Just before 9 PM last night Afghanistan war veteran Micah Johnson went on a shooting rampage and killed 5 police officers.
Before Johnson was killed with a bomb of some sort that police sent in to do the job, he complained about the Black Lives Matter movement, and that he wanted to kill white people, especially police officers.
There are three more people being detained and this story will unfold a lot more.
The corporate media loves stories like this because it keeps people glued to the TV…and the 3 to 4 minutes of commercials that come up four times an hour or so.
It’s high ratings and large corporations can sell more stuff that Americans don’t really need, but have been led to believe they want.
Media circus is often the term we use, and for our corporate media – why don’t we just call them paparazzi? – this is the money time.
Makes a lot of people sick.
Oh, I’m sure we’ll blame guns for this, maybe race relations.
To me the answer is clear – poverty.
We have poverty of the soul and poverty in our economy.
People feel worthless and hopeless and the mind-numbing and virtually useless jobs and professions aren’t making them feel better, or valuable to society.
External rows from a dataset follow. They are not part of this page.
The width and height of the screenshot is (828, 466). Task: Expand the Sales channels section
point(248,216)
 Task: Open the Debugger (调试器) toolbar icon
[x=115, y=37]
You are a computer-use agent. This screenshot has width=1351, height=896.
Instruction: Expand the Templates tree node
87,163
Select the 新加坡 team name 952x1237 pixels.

What’s especially bad is that we continually wage war across the globe, creating more and more veterans that we promise we’ll take care of but then never do.
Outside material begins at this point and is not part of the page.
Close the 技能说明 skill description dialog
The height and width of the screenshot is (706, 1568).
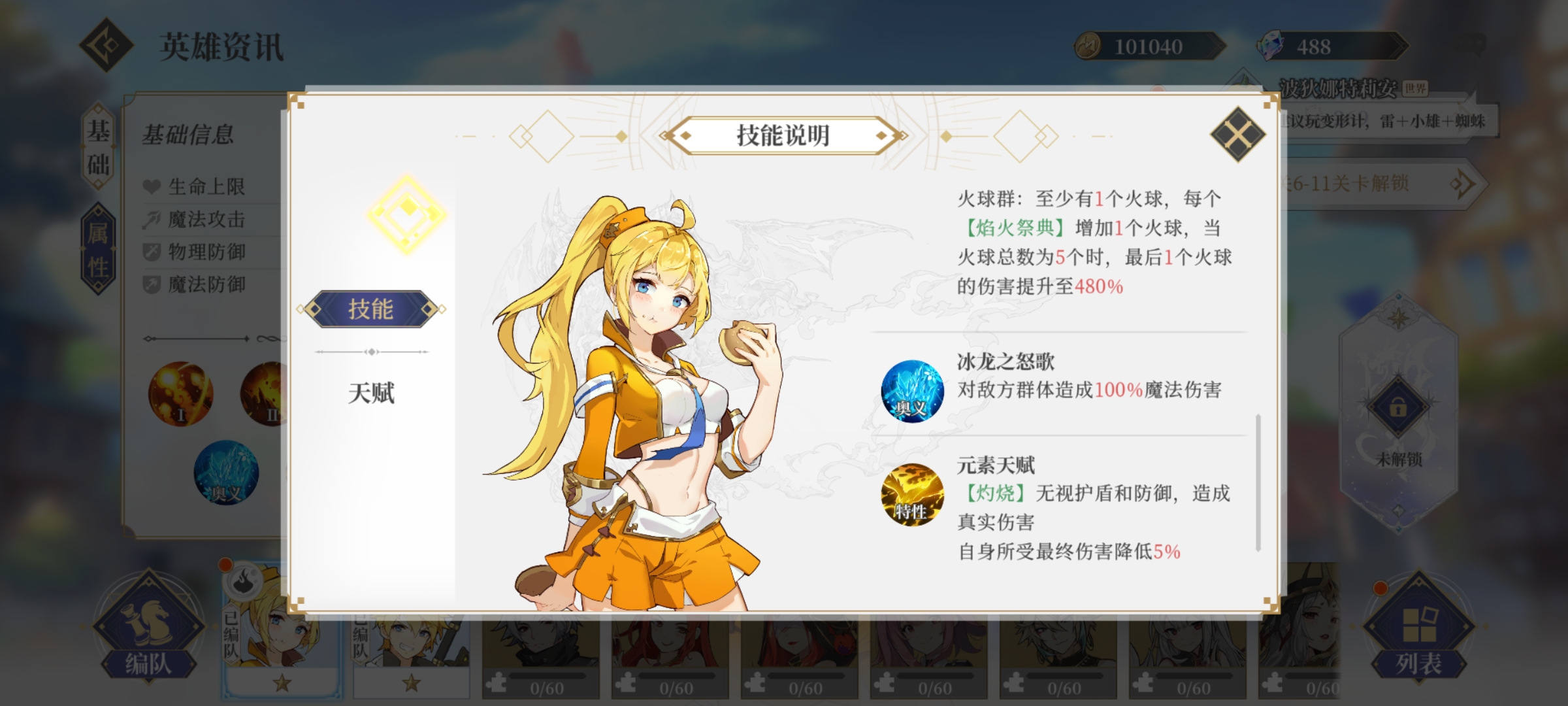point(1237,135)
They come home to a country that doesn’t care about them, struggle with emotional issues, and have trouble finding and keeping jobs.
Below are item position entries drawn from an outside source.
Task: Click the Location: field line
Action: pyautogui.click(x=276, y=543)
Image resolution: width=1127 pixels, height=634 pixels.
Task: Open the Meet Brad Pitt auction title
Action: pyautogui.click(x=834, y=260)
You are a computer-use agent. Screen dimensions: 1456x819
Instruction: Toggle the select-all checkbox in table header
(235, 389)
I really don’t know how the situation between our returning Afghan veterans is any different than it was for our returning Vietnam veterans except instead of getting spit on at the airport there might be an old lady waiting to hug you.
Other than that, we don’t care.
I bet this man Micah Johnson didn’t really feel like his country cared about him, even though he’d fought for it.
He’s black and it seems to me that he was probably affected by these two terrible police killings in Minnesota and Louisiana this week.
LK had some good comments on ID today and I think he’s right on many points.
“It’s not OK for cops to murder innocent people,” he says. “Now, the people are fighting back. The cops should have policed their own before we got to this point. The result? Dallas.”
Pretty harsh words, but there’s some truth in there.
Later on he says that our current system is set up to identify and fine people so we can take money they don’t have.
I believe there’s some truth in that.
We have a nation of poor souls out there and they’re not feeling part of this country anymore, if they ever did feel that way.
We could talk about the incredibly unequal distribution of wealth in this country, the low and stagnant wages, or how much our politicians are paid on top of what they take from corporations on the side and during ‘election time’…which is year-round.
It’s sad, sad this emptiness in our souls. It’s destroying this country and I fully expect we’ll bicker about the issues that don’t matter over the next few days and week, not the issues that do.
I’ll leave you with this quote from the Bible’s Book of Malachi. It’s a good one, written by an unknown person sometime between 500 and 450 BC.
He had a high regard for the well-off priestly caste of society, though he didn’t much like it when they began to think better of themselves than those they were supposed to look after.
Here it is, from Malachi 1,2:
“And now, O priests, this command is for you. If you will not listen, if you will not lay it to heard to give glory to my name, says the Lord of hosts, then I will send the curse on you and I will curse your blessings; indeed I have already cursed them, because you do not lay it to heart. I will rebuke your offspring, and spread dung on your faces, the dung of your offerings, and I will put you out of my presence.”